Assertive communication attacks problems not people. It establishes a pattern of respect for future dealings; it deals with anger and addresses requests. It is not the same as aggressive behaviour. Assertive behaviour is often confused with aggressive behaviour; however, being assertive does not involve hurting the other person physically or emotionally.


When using assertive communication, you take responsibility for your own statements. Statements become cues and let the health care provider know what your understanding is, allowing for feedback. In addition, it can lead to improved care as wants and needs are more clearly presented and understood. By behaving assertively, you open the way for honest relationships with others. Remember though, other people also have a right to express their own wants, needs, feelings and ideas. 

One aspect of assertive communication is active listening.
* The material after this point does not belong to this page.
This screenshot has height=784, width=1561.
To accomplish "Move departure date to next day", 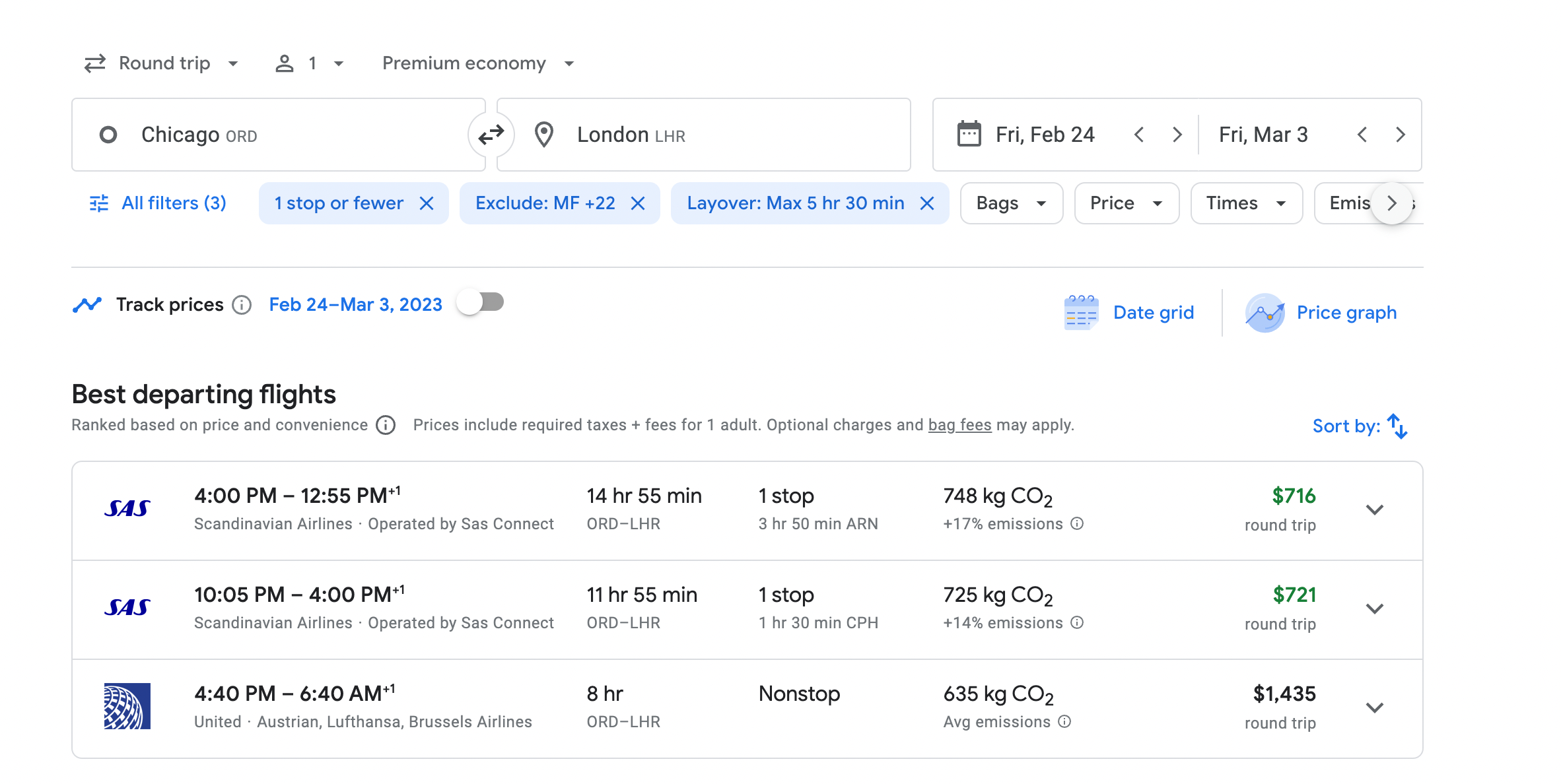I will (1177, 135).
Techniques that promote active listening

  • Accept what the person is saying or feeling.
  • Clarify what you think the person is saying or feeling by:  a) restating what the other person has said  b) paraphrasing or putting in your own words what they said c) checking your perception or view of the situation with theirs.
  • Inquire about the person’s perception or interpretation of the situation.
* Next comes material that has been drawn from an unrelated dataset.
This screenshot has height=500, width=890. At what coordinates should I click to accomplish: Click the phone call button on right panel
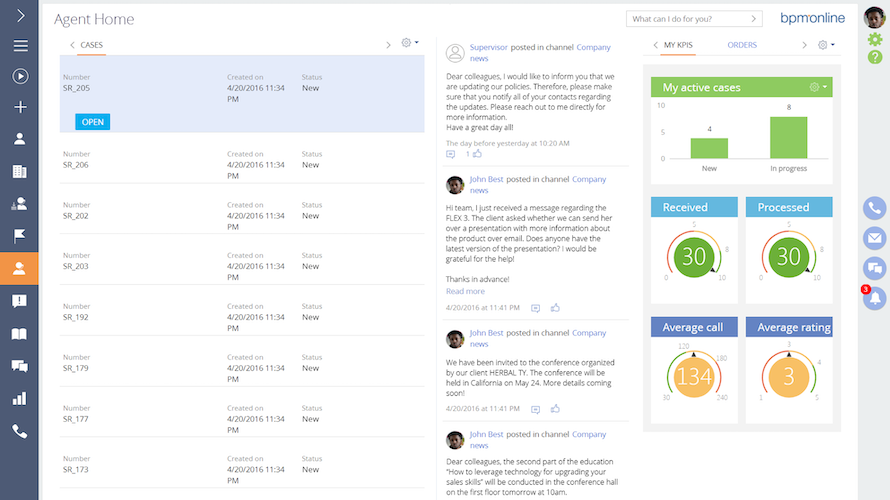coord(875,208)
Neither assertive communication nor active listening will make problems in relationships go away, but when consistently used, they are techniques that can help clarify situations, promote open communication, identify problem areas and areas of common interest, and help identify possible solutions.

What if you have a request to make that is particularly difficult? It can be hard to ask for help. There is always the possibility that your request will be turned down or your needs, or those of the care recipient, will be misunderstood or not acknowledged. Nonetheless, there are times when you really need others to hear you and pay attention to your request. Remember:

  • You have a right to make the needs of the care recipient and your needs known to others.
  • You deny your own importance when you do not ask for what you truly believe is needed in the situation.
  • The best way to get what you or the care recipient need is to ask for it directly. Make your request clear and to the point. For example: a) How do you feel about that? b) Are you able to do that? c) When can you give me a reply?